Induction of S. aureus L-form colonies

S. aureus was grown in brain heart infusion (BHI) broth (Becton Dickinson, BD) overnight to stationary phase. Undiluted cultures were spotted onto L-form induction media (LIM) which consisted of BHI supplemented with 1% agar (BD), 10% horse serum (Sigma), 3.5% sodium chloride, 20% sucrose, 0.125% magnesium sulfate, and 600 µg (1000 units)/ml of Penicillin G (Sigma). After the inoculum was absorbed into the agar, the plates were inverted and incubated at 33°C for 7∼10 days. The bacterial colonies were detected by inverted microscope (Nikon GM3) and the typical L-form colonies appeared as “fried egg”.

Microscopy

S. aureus L-form bacteria were examined using a Nikon GM3 inverted microscope for “fried egg” colonies grown on LIM agar along with normal growth on a control medium without penicillin. The typical colonies were fixed by glutaraldehyde before being processed and examined by electron microscopy (EM). Scanning EM and transmission EM were performed with scanning electron microscope (JSM-6380Lv) and transmission electron microscope (JEM-1230), respectively, using procedures as described [7], [21].
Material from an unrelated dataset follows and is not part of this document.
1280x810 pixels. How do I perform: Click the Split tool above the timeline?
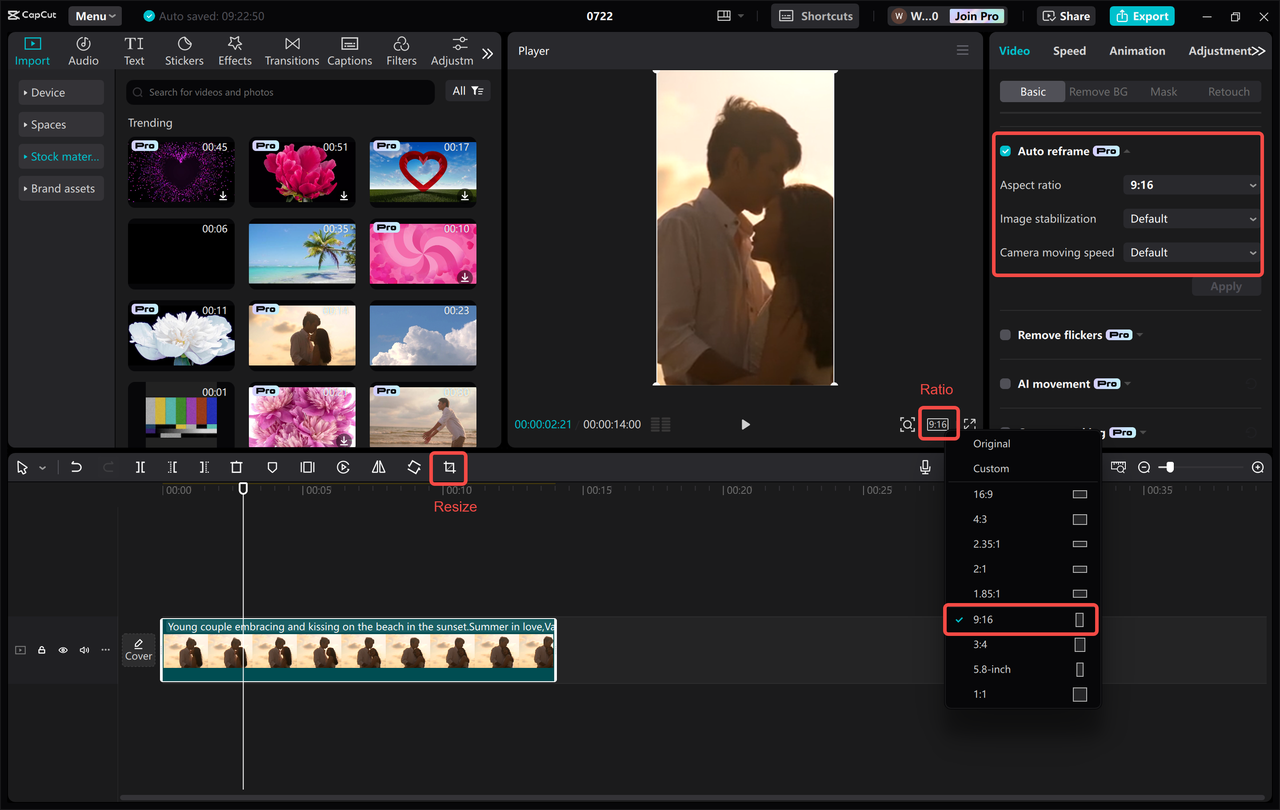click(140, 467)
Library screen to identify mutants with defect in L-form colony formation

The library screening procedure was similar to that as we previously described [7]. Briefly, the mutant library consisting of 6076 transposon mutants of S. aureus Newman was grown in 200 µl BHI medium at 37°C overnight in 96-well plates without shaking. Stationary phase culture of the mutant library was transferred onto L-form medium LIM plates (150 mm) by a 96-well replicator. Plates were allowed to dry before being inverted and incubated at 33°C for up to 7 days before mutants were scored for defect in forming L-form colonies on LIM plates.
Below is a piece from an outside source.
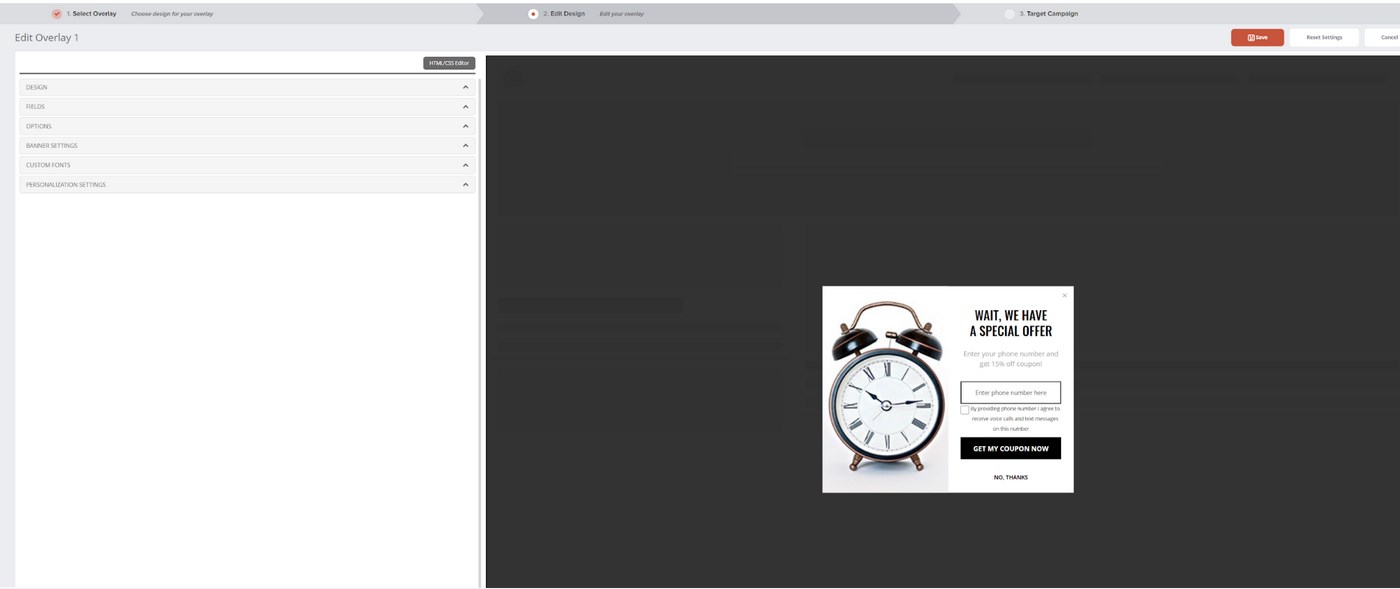Viewport: 1400px width, 589px height.
Task: Click the Save button
Action: 1257,37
Inverse PCR and DNA sequencing of PCR products from L-form mutants

Overnight cultures of L-form deficient mutants and the S. aureus parent strain Newman were centrifuged and bacterial cells were collected for DNA extraction. The genome DNA was isolated by using lysostaphin (Sigma), glass beads (0.1 mm), RNase solution (4 mg/ml), followed by phenol/chloroform extraction and ethanol DNA precipitation. The purified chromosomal DNA was digested by restriction enzyme AciI (New England Biolabs) and DNA restriction fragments were then circularized using T4 DNA ligase (New England Biolabs). The ligated DNA (5 µl) was used as template for inverse PCR reaction in a 25 µl reaction volume with primers ermF and ermR (Table 2). The PCR cycling parameters were 10 min at 96°C, followed by 40 cycles of 30 s at 94°C, 30 s at 63°C, and 3 min at 72°C. The PCR products were subjected to DNA sequencing with primer ermF. The identity of the DNA sequences was searched in the NCBI database using the BLAST algorithm to identify the gene of interest.
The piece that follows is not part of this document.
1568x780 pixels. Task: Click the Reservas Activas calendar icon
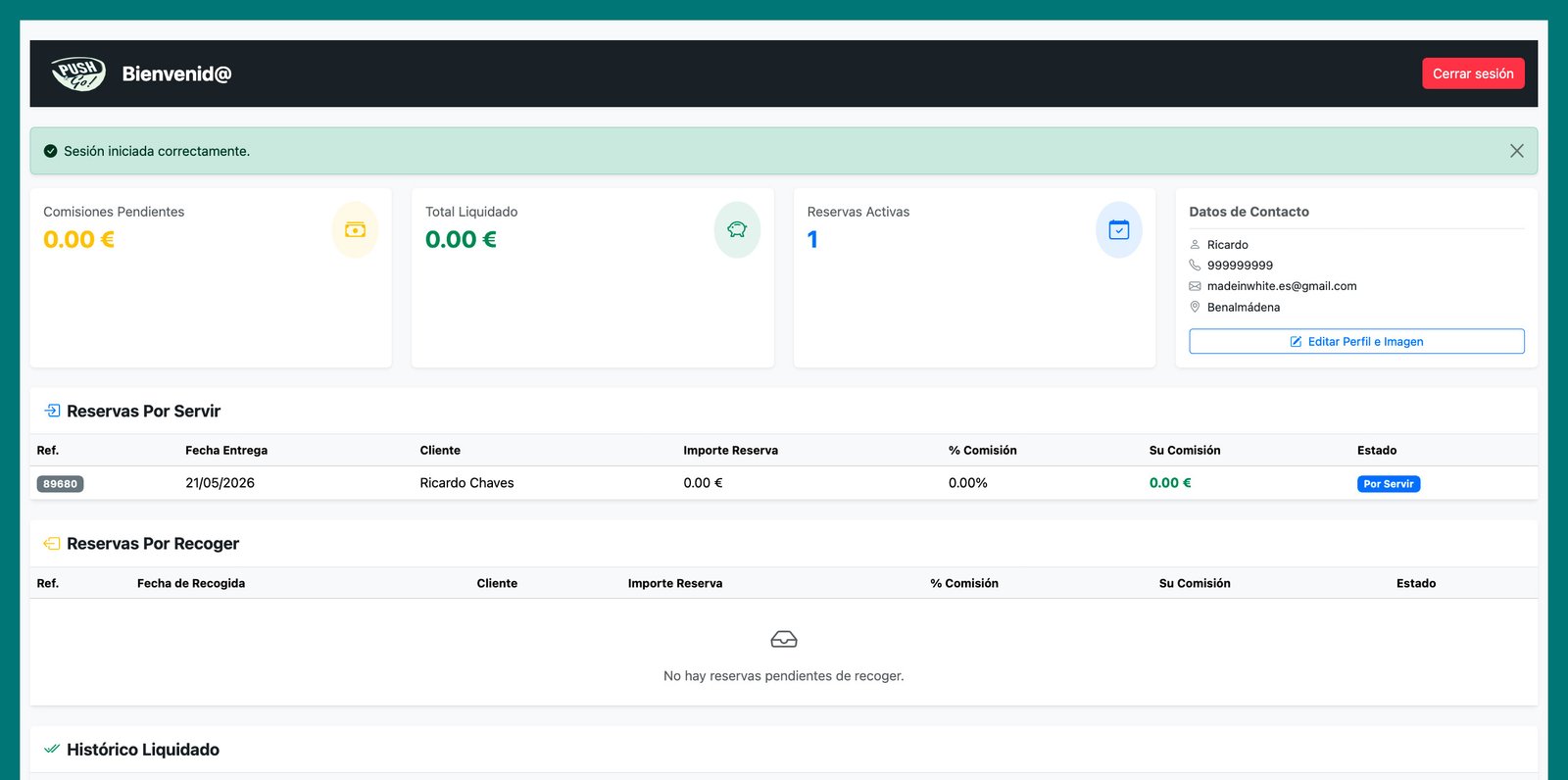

Real-time reverse transcription PCR

Real-time RT-PCR was used to assess the level of expression of glpF transcription in S. aureus L-form versus classical form bacteria. Cultures of S. aureus strain Newman grown overnight in TSB were inoculated onto LIM and BHI media with sucrose control respectively. These plates were incubated at 33°C for 7 days. The colonies grown on LIM and BHI with sucrose were collected for RNA isolation. The culture samples were washed once with DEPC-H2O and centrifuged at 8,000 g at 4°C for 5 min. RNA was isolated according to manufacturer’s instruction (Sangon Biotech Co., Ltd., Shanghai). Primers corresponding to the genes of interest were designed using Primer Express software (Version 2.0, Applied Biosystems) (Table 2). Total RNA was converted to cDNA using Super-Script III First-Strand Synthesis (Takara Bio) as described by the manufacturer. The cDNA was used as template to perform real-time RT-PCR per instruction of the reagent kit SYBR Premix Ex Taq II (Takara Bio). The expression of 16S rRNA was used as the control for estimating the fold changes of genes of interest. Cycling parameters were 95°C for 30 s and followed by 40 cycles of 5 s at 95°C, 30 s at 60°C. Relative expression levels were determined by the comparative threshold cycle (△△Ct) method.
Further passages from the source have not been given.